Il était une fois Cannes
Avec ses soixante-dix ans, l’événement le plus médiatisé de la planète après les jeux Olympiques se rit des outrages du temps. Gilletta en est le témoin passionné au travers d’un livre qui fait la part belle à des images de légende
En 1946, le Festival du film ouvre ses portes. Dès les premières éditions, un style s’impose : mélange de glamour absolu et de décontraction sur fond de palmiers et de palaces. Sur les écrans éclate la beauté sculpturale de Sophia Loren dans L’Or de Naples de Vittorio De Sica tandis que Dora Doll se rend à la plage en peignoir de bain en traversant la route sans être inquiétée par la circulation ni par les badauds. Le nouvel ouvrage des Éditions Gilletta fait appel à des collections prestigieuses : Paul Louis et toute la dynastie Traverso, qui couvriront le Festival de ses débuts jusque pendant près de trente ans, seront parmi les plus talentueux témoins de ces années lumière. Instants volés, sourires complices…, rien n’a échappé à leurs objectifs. De Jeanne Moreau, debout sur une table de banquet pour fêter le triomphe des Amants, au couple de légende formé par Romy Schneider et Alain Delon, éblouissant de jeunesse et d’insolente beauté.
Années érotiques
Vingt ans après la première édition, Raquel Welch, dont la sublime plastique aura traumatisé une génération de mâles, remet à Claude Lelouch, à peine âgé de vingt-huit ans, la Palme d’or pour Un homme et une femme. Les festivaliers repartent en fredonnant « Chabadabada... » 1969 restera dans toutes les mémoires comme l’année érotique par excellence : Gainsbourg et Birkin affichent leur amour bohème qui incarne à la perfection le célébrissime « sea sex and sun ». Outre-Atlantique, on n’est pas en reste de l’esprit seventies. De Joan Baez à Peter O’Toole, le futur Lawrence d’Arabie, en passant par Paul Newman et un certain Steven Spielberg, qui remporte le Prix du scénario en 1974, l’Amérique se fait une place de choix dans le palmarès cannois. Les années 80 voient défiler des stars planétaires venues d’Hollywood. Francis Ford Coppola vient en famille présenter Apocalypse Now, Bob Fosse, accompagné de Jessica Lange, finit palmé avec All that Jazz tandis qu’Orson Welles, ovationné pendant plus d’une demi-heure lors de la clôture du Festival en 1983, savoure cette consécration historique. Vedettes et jet-set, avec la même jubilation, montent le tapis rouge, symbole absolu de mondanité. On se rappelle d’ailleurs avec émotion l’arrivée souveraine de Lady Di et du prince Charles en 1987, qui ruina les photographes de presse : 30 000 francs de pellicule furent dépensés en quelques secondes… Les images, elles, firent le tour de la planète. Les auteurs de ce livre, Philippe Dupuy, Jean-François Roubaud et Julien Camy, journalistes cinéphiles passionnés de la première heure, donnent à lire les plus belles pages de ces moments exceptionnels.

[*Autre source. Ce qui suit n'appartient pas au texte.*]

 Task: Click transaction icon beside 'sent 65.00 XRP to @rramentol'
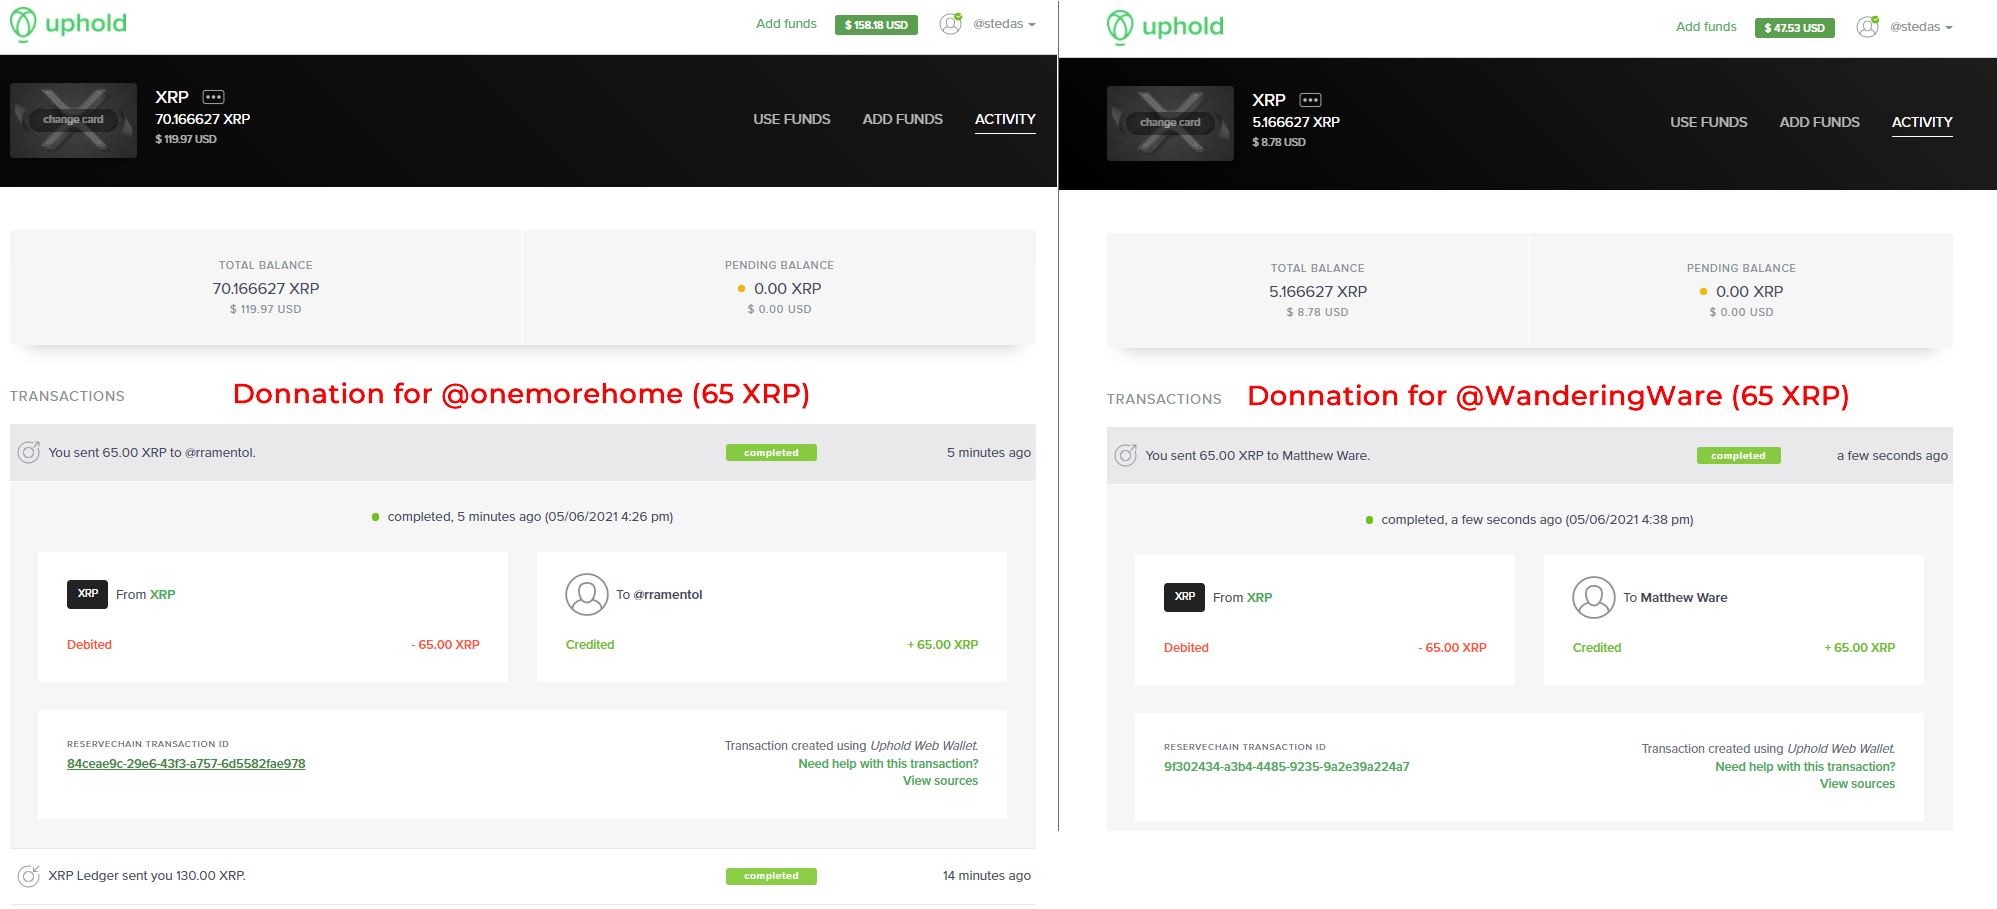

Stars et strass font bon ménage
Amateurs de sensations fortes, Johnny Depp et Kate Moss défrayent la chronique festivalière : la suite présidentielle qu’ils ont dévastée s’en souvient encore… L’histoire ne dit pas si c’est à Cannes que Bratt Pitt rencontra Angelina Jolie, mais c’est ensemble qu’ils revinrent en 2006 pour la sélection de Babel. Reste que le Festival, incroyablement divers, inventif, exigeant et ouvert sur le monde, récompense des films plus intimistes ou à caractère fortement engagé, comme ceux des frères Dardenne ou de Ken Loach. Car derrière ses paillettes, ses starlettes et ses fêtes, Cannes n’oublie jamais l’essentiel : le cinéma, rien que le cinéma. Dans le plus beau décor naturel du monde. Et c’est tout le mérite de ce livre que d’offrir aux amoureux du septième art une remarquable synthèse de ce Festival mythique.